Omelia nella XXVIII domenica del Tempo Ordinario
Carpegna, 14 ottobre 2018
Sap 7,7-11
Sal 89
Eb 4,12-13
Mc 10,17-30
(da registrazione)
Un tale va ad incontrare Gesù. Chi è? Che nome ha? Il mio, il tuo: quel tale è il prototipo di un possibile discepolo. È in cerca di buoni maestri e ha adocchiato Gesù: «Ecco un buon maestro!». Attacca bottone, magari un po’ imbarazzato all’inizio, con lui. «Maestro buono, che cosa devo fare per avere una vita eccellente?». Una volta si diceva “vita eterna” per dire l’eccellenza.
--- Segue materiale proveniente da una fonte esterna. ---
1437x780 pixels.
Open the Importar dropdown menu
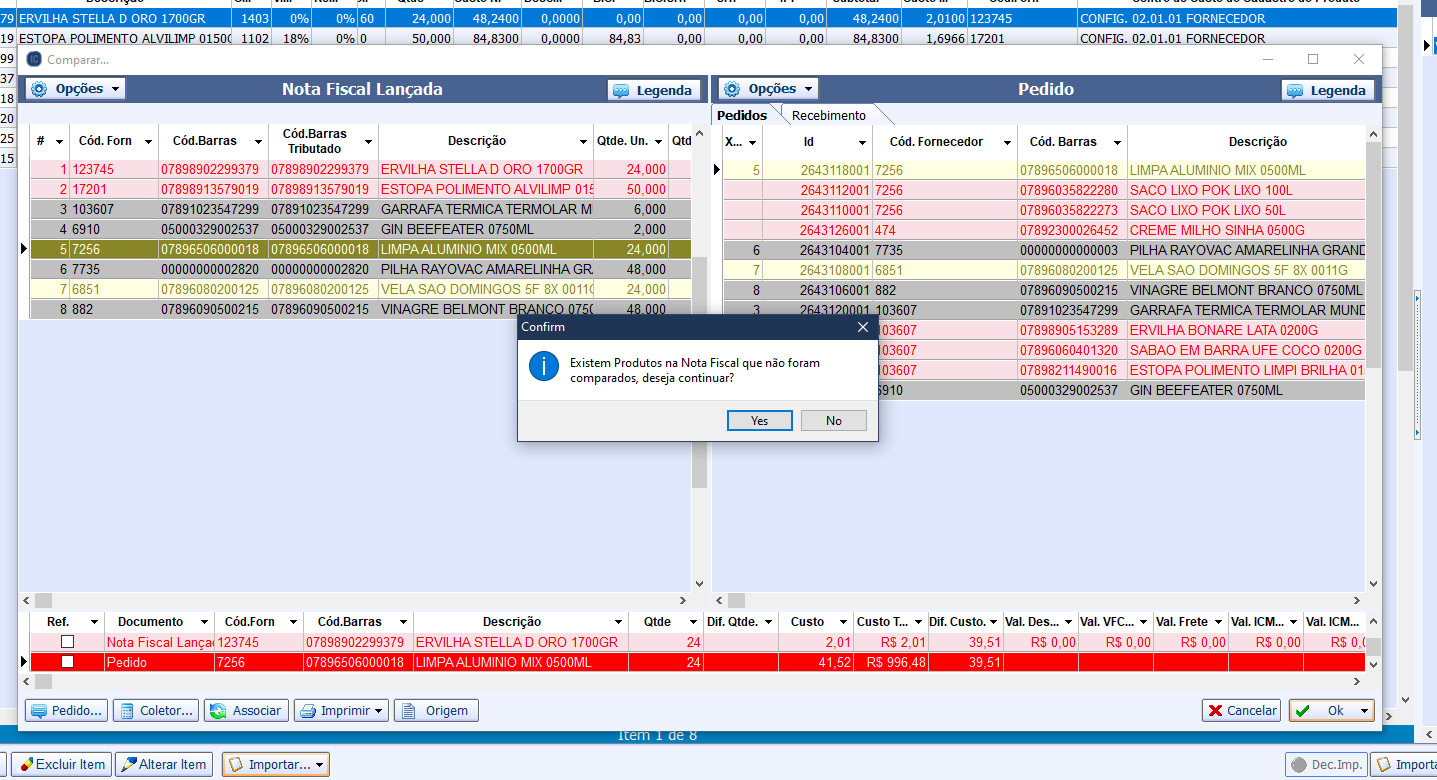[276, 765]
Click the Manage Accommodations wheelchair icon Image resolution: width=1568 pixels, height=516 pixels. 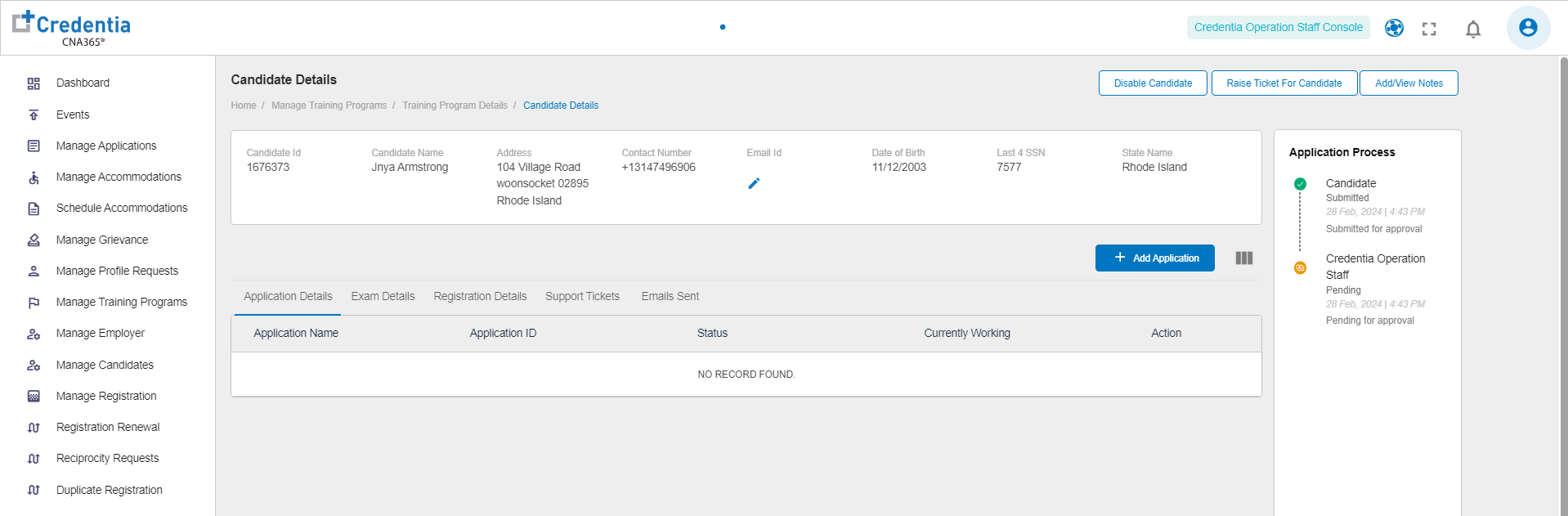34,177
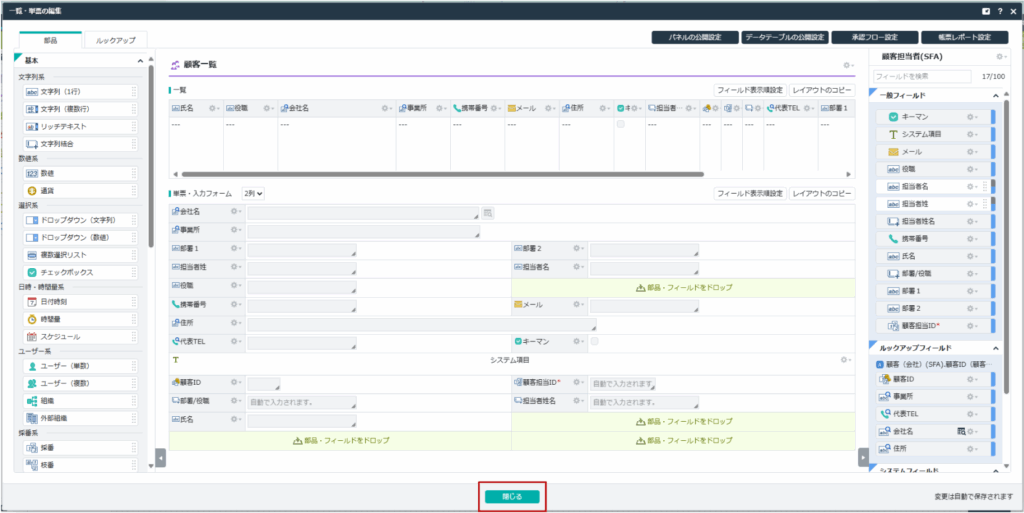Collapse the 一般フィールド section
The width and height of the screenshot is (1024, 513).
(994, 95)
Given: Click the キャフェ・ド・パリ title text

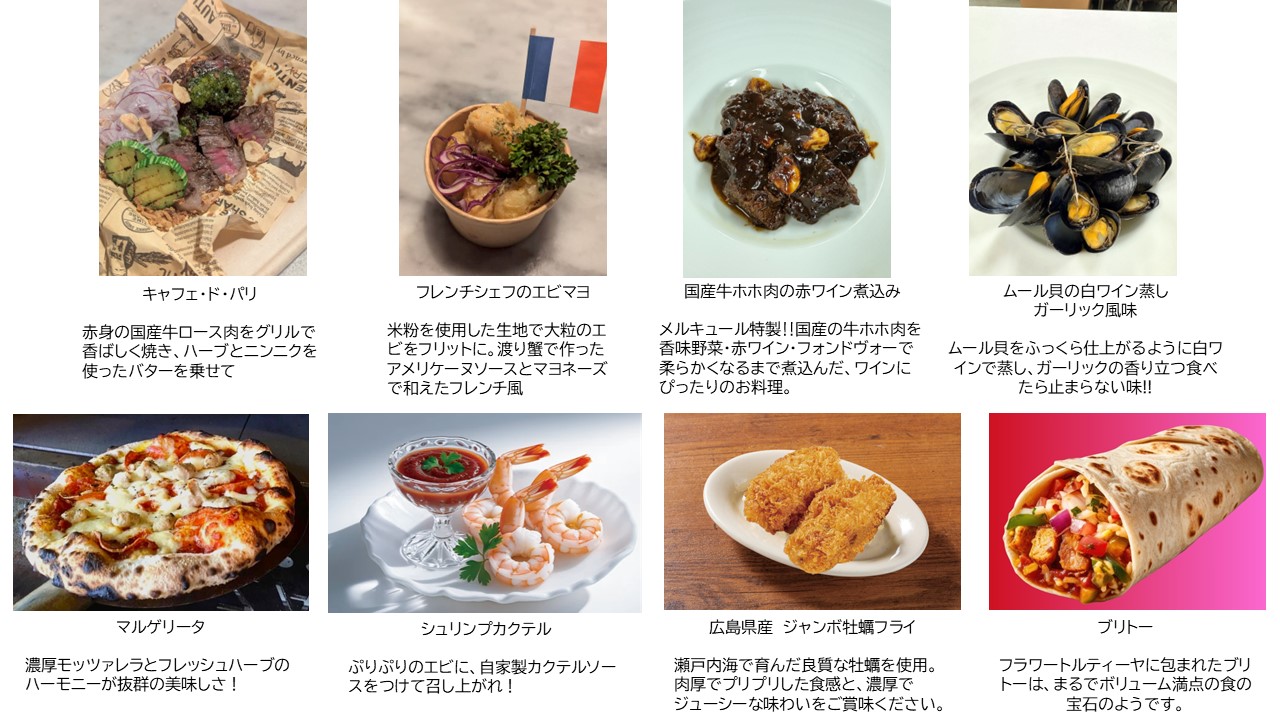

Sapremo dopo, nel contesto, che quel tale è un giovane, ricco e aristocratico moralmente. Ci sorprende la risposta di Gesù. Gesù è un rabbi particolare, infatti sembra smarcarsi. Lui non è un “buon maestro”, un maestro di accademia; anzi, non ha da proporre nessuna dottrina particolare, nessuna filosofia sua, nessun insegnamento suo, se non quello del Padre, Dio. È a lui, alla sua misericordia, al suo amore che deve guardare questo cercatore di buoni maestri. Attenzione, Gesù non dice di essere cattivo o mediocre e tanto meno peccatore; dice che lui è soltanto segno, manifestazione e irradiazione di un Altro. Per Gesù quello che conta è accogliere la manifestazione definitiva della bontà perdonante di Dio. La vita eccellente – la vita eterna come diciamo noi – abbraccia tutto: presente, passato e futuro. Invece noi quando diciamo “vita eterna” pensiamo all’al di là, ma è riduttivo. La vita eccellente è una eredità, ti tocca, per concessione, per grazia. E come tale va raccolta, fatta fruttificare, custodita. Il Decalogo, i dieci comandamenti, servivano proprio a questo. Era il modo concreto col quale l’antico popolo di Israele accoglieva il dono dell’Alleanza, dono di un’amicizia e di una vita eccedente.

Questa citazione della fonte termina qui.